Marseille
- Use: Civil flag
- Proportion: 2:3

= Flag of Marseille =

Flag

The flag of Marseille consists of a rectangular white cloth with a light blue cross. It has a usual proportion of 2:3. It is a flag for civil use, since only the French national flag is hoisted in the town hall and in its premises. In the boats it is shown in secondary mast that is intended for the courtesy flag.

The medieval flag of the city already consisted of a white banner with a light blue cross. It had the peculiarity of being older than the coat of arms.
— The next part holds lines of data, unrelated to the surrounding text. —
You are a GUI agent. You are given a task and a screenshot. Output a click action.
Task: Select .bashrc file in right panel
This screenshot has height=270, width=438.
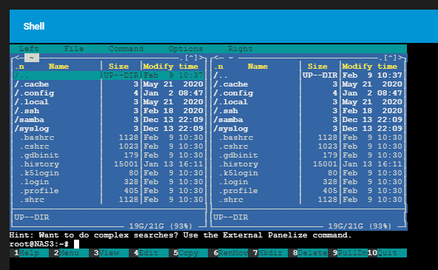(308, 138)
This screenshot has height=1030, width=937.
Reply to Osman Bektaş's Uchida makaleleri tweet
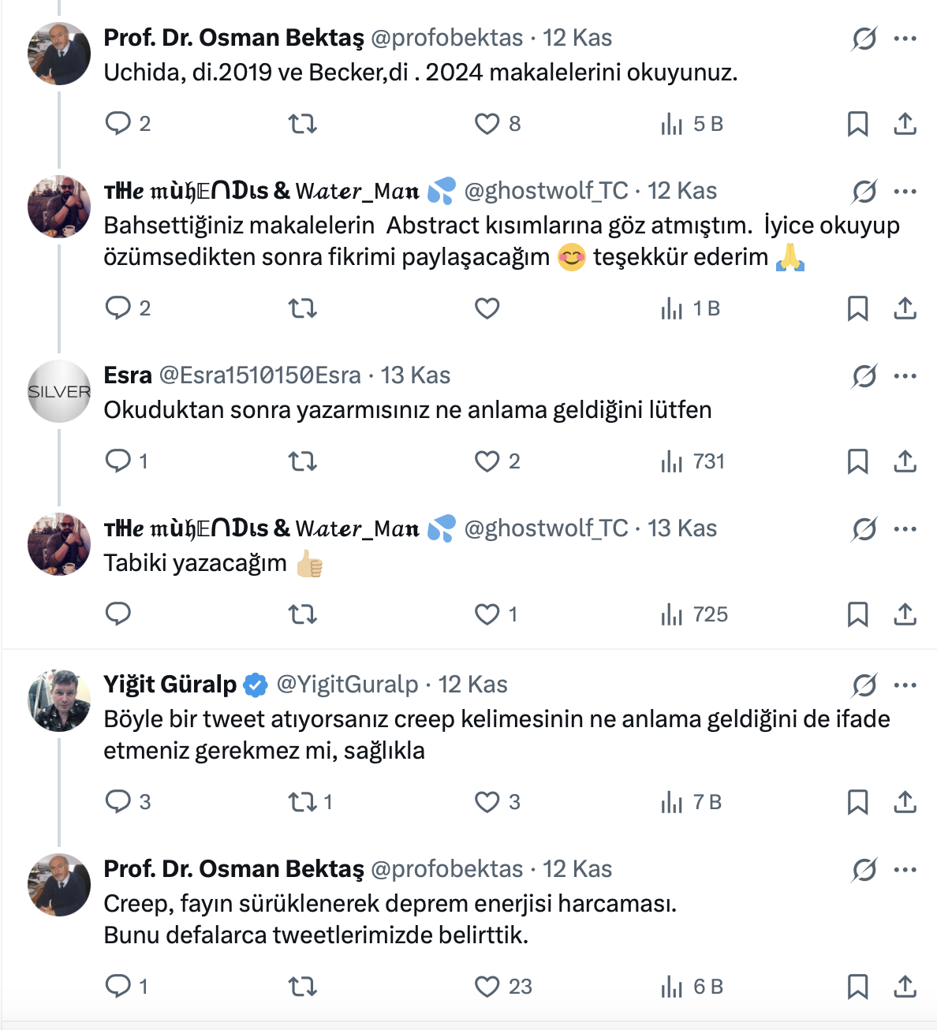pos(118,124)
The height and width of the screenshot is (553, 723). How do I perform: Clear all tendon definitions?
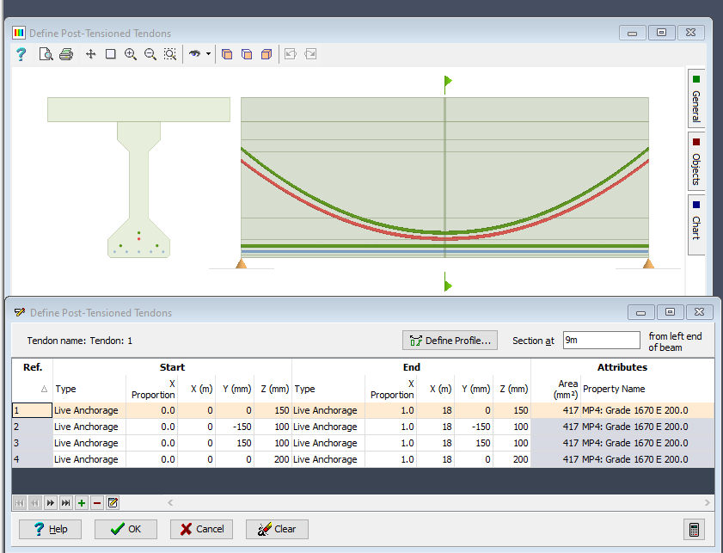(277, 529)
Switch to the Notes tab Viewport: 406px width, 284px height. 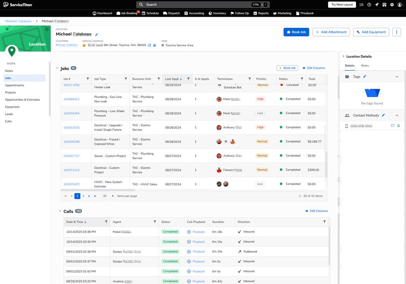click(x=365, y=65)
The cross was adopted as a symbol of the Crusades, since at that time (11th - 13th centuries), in the ports of embarkation whose destination was the Holy Land, flags loaded with crosses were hoisted as a characteristic sign of the safe ports.
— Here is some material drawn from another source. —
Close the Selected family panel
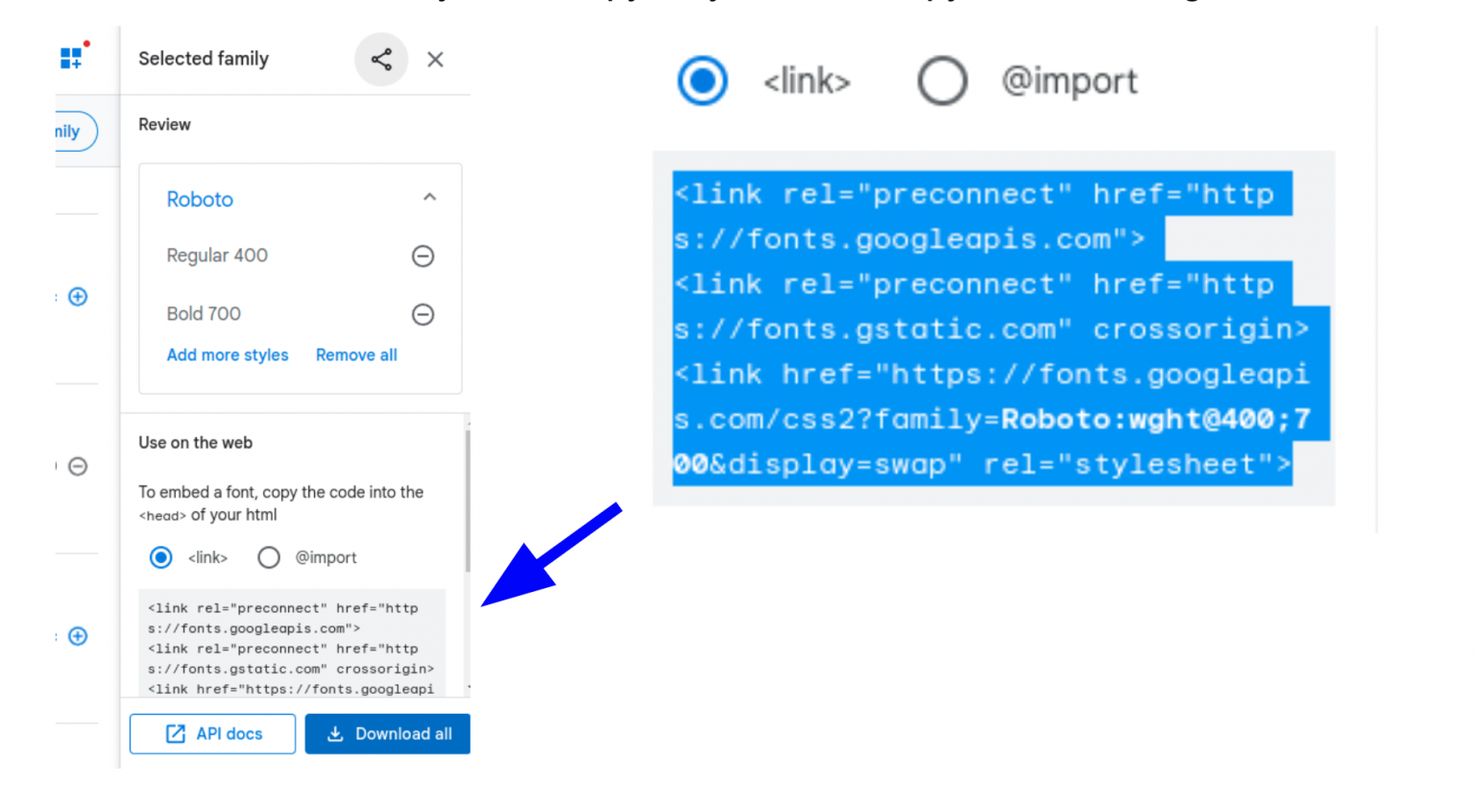The width and height of the screenshot is (1475, 785). [x=435, y=60]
The first documented reference of the colors of Marseille is dated in 1254. It's about statutes of the city that prescribed its use: "de vexillo cum cruce communis Massilie portando in navibus et de alio vexillo". In 1257, in the agreement that the city signed with Charles of Anjou, Count of Provence, it was stated that "on land and sea, in their ships, galleys and other facilities, they will continue to show the flag of their municipality in the usual manner and only the banner of Mr. Count will be hoisted in the most honorable place".

In the 19th and 20th centuries, the flag was used by Marseille-based Fabre Line as its house flag.